Wednesday, November 7, 2007

Schoolhouse Strategy: Picture schedules

I work in many classrooms where picture schedules are used to help the students transition between activities throughout the day. Picture schedules are especially effective in helping students with autism spectrum disorders. I was talking with a teacher today, however, who was unsuccessful in convincing a regular education teacher to implement a picture schedule for a student during "inclusion" time in her class. Although most teachers in special education understand the value of using picture schedules when appropriate, I have been surprised in my visits to literally hundreds of different classrooms that picture schedules are not used more frequently to help small group activities run more smoothly.

As a music therapist I depend on the power of songs and music activities to structure events and actions across time. Typical songs have a beginning and end that act as placeholders in time, while the rhythm and tempo of a song may be considered the ticking of time as it passes. Familiar songs can therefore provide a predictable framework that helps students with disabilities to pace themselves. Students with autism, for example, can better understand what is expected through these musical cues so that they can focus their attention and manage their behaviors for a predictable amount of time.

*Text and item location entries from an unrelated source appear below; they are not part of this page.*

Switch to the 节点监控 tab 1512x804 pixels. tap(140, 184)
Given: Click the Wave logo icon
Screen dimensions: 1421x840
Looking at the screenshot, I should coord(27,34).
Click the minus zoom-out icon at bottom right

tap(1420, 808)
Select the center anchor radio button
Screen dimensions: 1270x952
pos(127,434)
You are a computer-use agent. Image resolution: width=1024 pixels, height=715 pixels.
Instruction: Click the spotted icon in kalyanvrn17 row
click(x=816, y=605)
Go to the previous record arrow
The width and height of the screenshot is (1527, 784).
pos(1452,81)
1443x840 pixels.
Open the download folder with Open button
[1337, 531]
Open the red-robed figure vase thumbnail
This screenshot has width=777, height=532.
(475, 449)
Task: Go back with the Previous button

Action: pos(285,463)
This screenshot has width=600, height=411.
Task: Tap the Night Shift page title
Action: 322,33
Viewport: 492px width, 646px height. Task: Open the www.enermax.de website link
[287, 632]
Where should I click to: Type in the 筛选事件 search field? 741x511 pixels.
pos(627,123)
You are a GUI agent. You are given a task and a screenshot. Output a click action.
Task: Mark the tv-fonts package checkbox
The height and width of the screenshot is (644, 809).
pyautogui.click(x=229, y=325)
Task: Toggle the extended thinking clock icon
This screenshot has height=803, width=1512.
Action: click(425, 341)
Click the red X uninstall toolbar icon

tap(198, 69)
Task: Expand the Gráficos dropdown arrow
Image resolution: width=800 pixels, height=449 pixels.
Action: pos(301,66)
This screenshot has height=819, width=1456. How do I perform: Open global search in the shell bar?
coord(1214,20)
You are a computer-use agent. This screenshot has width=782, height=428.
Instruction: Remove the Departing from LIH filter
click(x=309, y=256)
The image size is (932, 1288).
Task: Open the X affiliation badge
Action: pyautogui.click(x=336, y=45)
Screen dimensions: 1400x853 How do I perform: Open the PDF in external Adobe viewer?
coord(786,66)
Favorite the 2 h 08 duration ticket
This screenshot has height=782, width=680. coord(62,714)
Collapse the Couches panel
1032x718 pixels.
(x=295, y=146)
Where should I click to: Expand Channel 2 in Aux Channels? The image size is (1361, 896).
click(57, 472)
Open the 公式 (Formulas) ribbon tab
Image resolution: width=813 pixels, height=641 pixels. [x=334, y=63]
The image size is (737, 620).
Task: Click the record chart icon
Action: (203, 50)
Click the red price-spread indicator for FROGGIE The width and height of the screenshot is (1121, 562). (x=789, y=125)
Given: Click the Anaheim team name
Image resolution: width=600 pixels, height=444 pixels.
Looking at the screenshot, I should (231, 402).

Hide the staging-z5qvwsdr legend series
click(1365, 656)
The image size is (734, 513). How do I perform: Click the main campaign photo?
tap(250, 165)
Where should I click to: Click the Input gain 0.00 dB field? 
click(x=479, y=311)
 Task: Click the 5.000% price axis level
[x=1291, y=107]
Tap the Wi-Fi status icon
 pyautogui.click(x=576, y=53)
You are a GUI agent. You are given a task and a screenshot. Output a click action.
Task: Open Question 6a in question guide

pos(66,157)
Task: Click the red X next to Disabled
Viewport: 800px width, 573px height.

The intrinsic power of songs and music activities to provide structure minimizes the amount of undesirable behavior that occurs during a music therapy session. I have found, however, that using a picture schedule in certain instances has helped tremendously during transitions between songs as well as providing visual cues for appropriate behavior during songs and activities. I often employ a picture schedule comprised of seven to ten pictures that represent each song or activity in the session. In my experience, the clients are able to learn the schedule after only a few sessions. Although some of the songs change from week to week, the pictures remain the same, so the students know at any given time where they are in the session time line and what is expected of them. As a supervisor, I have frequently suggested to my therapists that they begin using a picture schedule to help some of their sessions run more smoothly. They have often been amazed at how effective such a simple tool can be.

One final note on the subject would be that I advise using pictures with word labels. Social stories, for example, are often very effective in helping children with autism to pattern a behavior. There is power in reading a word. The word-picture combination is a more effective format for the picture schedule.